| Text block |
==============================

That lack of involvement should spark a memory with any teacher reading this. The student who refuses, at all costs, regardless of the differentiation you throw at it, to do anything whatsoever, is an idiot in the technical sense of the word.

From the IT angle, I see people like Persig's idiot mechanic every day. You know the type, they know just enough to be dangerous (and have tools on hand). They tend to make grand assumptions, usually based on a non-existent knowledge base, and then act on them to make the situation worse. They talk loudly and use a lot of word whispers ("you know?", "right?", "know what I mean?", etc) to make sure you agree with them.  It's a handy way to externally monitor what's going on when you have no idea yourself and dovetails nicely with the idea of management speak presented later.

The disengaged idiot fits especially well with information technology because it's a dark art to the vast majority of people. You can talk out of your ass to 99% of the population and they have no idea what you're saying, freeing you to say pretty much anything you want. The bigger the words the better, and because most people are users they're more than happy to sit in on the tech talk and participate at the same level as the disengaged idiot.

Many moons ago, right out of high school I found myself working in a Canadian Tire shop. One day one of the mechanics burned himself on a Fuego. He proceeded to flip out and run up a bill of unneeded repairs to the order of a thousand dollars; a good example of the moral failure of the idiot and one I see all the time in IT, especially when dealing with older customers to whom the dark art seems positively Satanic.


MANAGEMENT SPEAK

Crawford also does a brilliant dissection of the 'peculiarly chancy and fluid' life of the corporate manager (substitute administrator or educational consultant for equal value here). In a world with no objective means of assessing competence the manager lives in a purgatory of abstraction using vague language "...staking out a position on all sides of a situation, so you always have plausible deniability of a failure." Crawford goes to great lengths to point out that this isn't done maliciously but rather as a means of psychic protection for the people trapped in this morass. At any point an arbitrary decision can make you redundant (shown brilliantly in Up In The Air - many of the people in the interviews are real people who have actually been downsized) regardless of your own abilities or actions.

In a world of meaningless management language actual technical competency is devalued with every spoken word, a central theme in Crawford's book. Objective competency is ignored in favour of MBA language that allows the initiate of globalized business speak to survive regardless of what decisions they might have made. In fact, the very making of decisions is discouraged. In places where reality matters your opinion is not as important as you've been taught to think it is.  I see this with students all the time.  They attempt poorly planned, grandiose engineering projects and then are frustrated by the simplest physical problems.  They aren't used to the absolutism of reality.   As Crawford so cuttingly notes: "This stance toward 'established reality,' which can only be described as psychedelic, is best not indulged around a table saw."

One of the many reasons I'm looking forward to teaching tech this fall is because there is no doubt of the student's focus, ability and honesty of effort when reality is judging them. If you made it, ignored lessons, examples and process, and it didn't work no amount of 'but you're still fantastic' student success talk will mitigate a failure staring you in the face. The fantasy of 'everyone's a hidden genius' so popular in education today is best not indulged when reality (and the objective assessment of it) is judging the results. Having no safety net in your learning isn't necessarily a bad thing (it focuses the mind) unless you're trying to peddle a new ed-theory on zero failure.

==============================

| Data records |

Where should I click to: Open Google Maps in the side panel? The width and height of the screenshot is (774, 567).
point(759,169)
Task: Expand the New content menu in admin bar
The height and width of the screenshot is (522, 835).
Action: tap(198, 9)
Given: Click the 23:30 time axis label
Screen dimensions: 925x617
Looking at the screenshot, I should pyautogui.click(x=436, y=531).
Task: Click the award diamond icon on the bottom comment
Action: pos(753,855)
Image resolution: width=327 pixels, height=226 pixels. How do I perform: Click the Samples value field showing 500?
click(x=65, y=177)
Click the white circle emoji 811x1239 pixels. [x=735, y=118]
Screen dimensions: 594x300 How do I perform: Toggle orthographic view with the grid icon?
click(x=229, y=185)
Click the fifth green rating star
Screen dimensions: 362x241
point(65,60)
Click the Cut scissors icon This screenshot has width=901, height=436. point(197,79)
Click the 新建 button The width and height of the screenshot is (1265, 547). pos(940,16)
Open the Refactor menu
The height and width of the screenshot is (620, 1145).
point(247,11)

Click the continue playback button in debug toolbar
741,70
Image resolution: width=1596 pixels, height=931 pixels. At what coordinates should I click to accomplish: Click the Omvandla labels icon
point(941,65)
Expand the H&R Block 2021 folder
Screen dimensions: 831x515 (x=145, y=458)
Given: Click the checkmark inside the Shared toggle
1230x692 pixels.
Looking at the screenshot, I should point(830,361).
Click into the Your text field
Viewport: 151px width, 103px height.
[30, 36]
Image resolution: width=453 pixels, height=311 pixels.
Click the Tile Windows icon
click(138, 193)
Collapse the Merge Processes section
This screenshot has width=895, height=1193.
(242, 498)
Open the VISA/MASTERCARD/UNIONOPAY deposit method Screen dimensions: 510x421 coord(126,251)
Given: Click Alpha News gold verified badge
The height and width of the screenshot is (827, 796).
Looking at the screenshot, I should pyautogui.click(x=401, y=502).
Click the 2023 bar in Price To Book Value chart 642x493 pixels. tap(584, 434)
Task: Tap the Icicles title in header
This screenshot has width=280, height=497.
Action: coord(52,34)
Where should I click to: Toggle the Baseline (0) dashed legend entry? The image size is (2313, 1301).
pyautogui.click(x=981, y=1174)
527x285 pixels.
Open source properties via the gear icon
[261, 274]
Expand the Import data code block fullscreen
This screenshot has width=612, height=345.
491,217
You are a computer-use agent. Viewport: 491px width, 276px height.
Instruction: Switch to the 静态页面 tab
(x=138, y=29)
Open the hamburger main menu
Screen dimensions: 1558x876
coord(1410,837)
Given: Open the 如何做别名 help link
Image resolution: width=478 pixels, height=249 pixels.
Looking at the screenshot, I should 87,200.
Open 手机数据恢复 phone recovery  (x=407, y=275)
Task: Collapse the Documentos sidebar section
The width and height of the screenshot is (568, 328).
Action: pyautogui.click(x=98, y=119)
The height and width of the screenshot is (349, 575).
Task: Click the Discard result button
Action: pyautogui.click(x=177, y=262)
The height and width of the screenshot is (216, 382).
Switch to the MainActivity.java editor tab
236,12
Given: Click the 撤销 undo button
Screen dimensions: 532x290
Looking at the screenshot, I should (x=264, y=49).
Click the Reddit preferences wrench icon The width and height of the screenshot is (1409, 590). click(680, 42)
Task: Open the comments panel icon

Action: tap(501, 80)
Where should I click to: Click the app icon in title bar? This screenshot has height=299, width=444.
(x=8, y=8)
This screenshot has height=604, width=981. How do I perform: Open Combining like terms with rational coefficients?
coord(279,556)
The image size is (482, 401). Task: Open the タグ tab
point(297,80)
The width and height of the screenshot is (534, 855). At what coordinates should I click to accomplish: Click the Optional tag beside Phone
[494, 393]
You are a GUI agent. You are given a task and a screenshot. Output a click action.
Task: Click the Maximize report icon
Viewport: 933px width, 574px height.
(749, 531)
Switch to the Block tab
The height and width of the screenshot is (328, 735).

==============================

| Tasks and exercises |
- A) List every "word whisper" that the essay on technical competence quotes as a phrase people use to make sure you agree with them.
- B) Reproduce the passage of the essay on technical competence starting at "The disengaged idiot fits" and ending at "seems positively Satanic.".
- C) Decide whether each statement agrees with the essay on technical competence, answering yes or no and quoting the words that settle it:
(i) A mechanic at the Canadian Tire shop burned himself on a Fuego.
(ii) Crawford holds that managers use vague language out of malice.
(iii) The writer expects to teach tech this fall.

| Solution list |
- A)
"you know?"
"right?"
"know what I mean?"

- B)
The disengaged idiot fits especially well with information technology because it's a dark art to the vast majority of people. You can talk out of your ass to 99% of the population and they have no idea what you're saying, freeing you to say pretty much anything you want. The bigger the words the better, and because most people are users they're more than happy to sit in on the tech talk and participate at the same level as the disengaged idiot.

Many moons ago, right out of high school I found myself working in a Canadian Tire shop. One day one of the mechanics burned himself on a Fuego. He proceeded to flip out and run up a bill of unneeded repairs to the order of a thousand dollars; a good example of the moral failure of the idiot and one I see all the time in IT, especially when dealing with older customers to whom the dark art seems positively Satanic.

- C)
(i) Yes: "One day one of the mechanics burned himself on a Fuego."
(ii) No: "this isn't done maliciously but rather as a means of psychic protection for the people trapped in this morass"
(iii) Yes: "I'm looking forward to teaching tech this fall"